Purwokerto — Banyumas sejak lama dikenal sebagai salah satu daerah dengan tradisi seni yang kuat, salah satunya Ebeg atau kuda lumping. Pertunjukan ini menghadirkan perpaduan musik gamelan, tarian penunggang kuda anyaman bambu, serta atraksi trance yang membuatnya berbeda dari kesenian tradisional lainnya. Daya tarik inilah yang menjadikan Ebeg bukan sekadar hiburan rakyat, melainkan juga wisata kebudayaan yang terus dicari.

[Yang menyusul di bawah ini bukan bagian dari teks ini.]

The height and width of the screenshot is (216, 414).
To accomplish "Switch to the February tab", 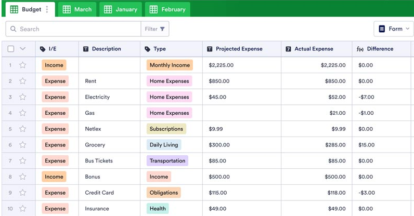I will [167, 9].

Dalam satu pertunjukan, biasanya terlibat banyak unsur: antara lain penari, penabuh gamelan, hingga pawang yang bertugas menjaga jalannya atraksi. Penonton pun beragam, mulai dari masyarakat desa sekitar hingga wisatawan dan pelajar yang ingin mengenal budaya Banyumas lebih dekat. “Kalau bukan kita yang melestarikan, siapa lagi?” ujar Fardo, salah satu penonton yang rutin menyaksikan Ebeg.

Sejak puluhan tahun lalu, Ebeg kerap digelar dalam acara hajatan, khitanan, maupun acara desa. Kini, pemerintah daerah juga mulai mengemasnya dalam festival budaya untuk menarik wisatawan. Lokasi pertunjukan bervariasi, dari halaman rumah warga, lapangan desa, hingga panggung di kawasan wisata.
Bagi masyarakat Banyumas, Ebeg bukan sekadar tontonan, tapi juga simbol kebersamaan. “Saya memang suka seni tradisional. Ebeg ini bagian dari budaya kita, jadi harus dilestarikan,” kata Ipung (39), salah satu warga yang kerap menghadirkan Ebeg di acara keluarganya.
Jalannya pertunjukan biasanya diawali tabuhan gamelan, disusul tarian penunggang kuda, hingga momen trance yang menegangkan, namun tetap terkendali berkat pawang. Sebelum tampil, para pemain berlatih secara rutin di sanggar-sanggar seni. Dengan menjaga konsistensi gerak dan musik agar esensi tradisi tetap terjaga.
Meski zaman modern menghadirkan banyak hiburan populer, Ebeg masih bertahan karena nilai budaya dan nuansa magis yang tidak dimiliki seni pertunjukan lain. Respons masyarakat pun selalu antusias—tepuk tangan, sorakan, hingga decak kagum selalu mengiringi jalannya pertunjukan.
Kini, lewat dukungan komunitas seni dan pemerintah daerah, Ebeg semakin dikenal. Bukan hanya oleh masyarakat lokal, tetapi juga wisatawan dari luar daerah. Dengan cara ini, Banyumas berharap Ebeg tetap hidup, bukan hanya sebagai warisan leluhur, tetapi juga sebagai wajah wisata kebudayaan yang membanggakan.